Later, Bram Stoker's ''Dracula'' was hugely influential in its depiction of vampire traits. However despite the novel's important contributions to vampire fiction, several popular traits of fictional vampires are absent. Count Dracula is killed by a kukri knife, not a wooden stake. The destruction of the vampire Lucy is a three-part process (staking, decapitation, and garlic in the mouth), not the simple stake-only procedure often found in later vampire stories. Dracula has the ability to change his shape at will, his featured forms in the novel being that of a wolf, bat, dust and fog. He can also crawl up and down the vertical external walls of his castle, in the manner of a lizard. One very famous trait Stoker added is the inability to be seen in mirrors, which is not found in traditional Eastern European folklore.
It is also notable in the novel that Dracula can walk about in the daylight, in bright sunshine, though apparently in discomfort and without the ability to use most of his powers, like turning into mist or a bat. He is still strong and fast enough to struggle with and escape from most of his male pursuers, in a scene in the book. Traditional vampire folklore does not usually hold that sunlight is fatal to vampires, though they are nocturnal. It is only with the film Nosferatu that daylight is first depicted as deadly to vampires.
A well-known set of special "powers" and weaknesses is commonly associated with vampires in contemporary fiction. There is a tendency, however, for authors to pick and choose the ones they like, or find more realistic, and have their characters ridicule the rest as absurd.

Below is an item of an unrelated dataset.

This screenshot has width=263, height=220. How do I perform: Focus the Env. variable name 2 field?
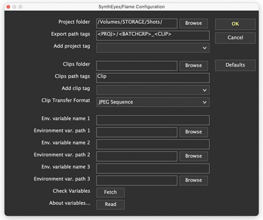coord(153,144)
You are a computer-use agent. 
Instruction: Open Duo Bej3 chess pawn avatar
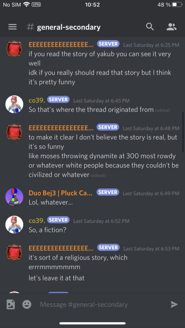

★ Vampires are sustained by drinking blood. They do not need other food, water, or even oxygen. They are sometimes portrayed as being unable to eat human food at all, forcing them to either avoid public dining or mime chewing and eating to deceive their mortal victims. They often have a pale appearance (not the dark or ruddy skin of folkloric vampires), and their skin is cool to the touch.

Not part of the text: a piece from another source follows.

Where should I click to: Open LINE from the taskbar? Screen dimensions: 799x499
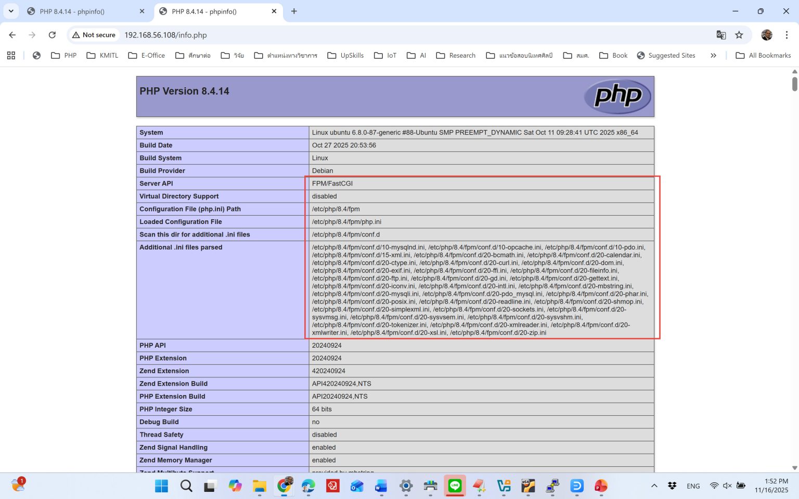point(455,485)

★ Fictional vampires are sometimes considered to be shape-shifters, with the ability to transform themselves into animals such as bats, rodents, and wolves. Some vampires are even described as being able to change into fog or mist. (this trait is becoming increasingly unpopular in vampire fiction)

★ Some vampires can fly. This power may be supernatural levitation, or it may be connected to the vampire's shape-shifting ability.

★ Vampires cast no shadow and have no reflection. In modern fiction, this may extend to the idea that vampires cannot be photographed. This concept originated with Stoker, who derived it from the idea that mirrors portray one's soul--something that most vampires lack.

★ Some traditions hold that a vampire cannot enter a house unless he or she is invited in. Generally, a vampire needs be invited in only once and can then come and go at will.

★ Some tales maintain that vampires must return to a coffin or to their "native soil" before sunrise to take their rest safely. Others place native soil in their coffins, especially if they have relocated. Still other vampire stories such as Le Fanu's ''Carmilla'' maintain that vampires must return to their coffins, but sleep in several inches of blood as opposed to soil.

Werewolves are held to be Vampires most hated enemies. Many fans debate over which race is superior, and many video games and sources list a longstanding feud between the two races.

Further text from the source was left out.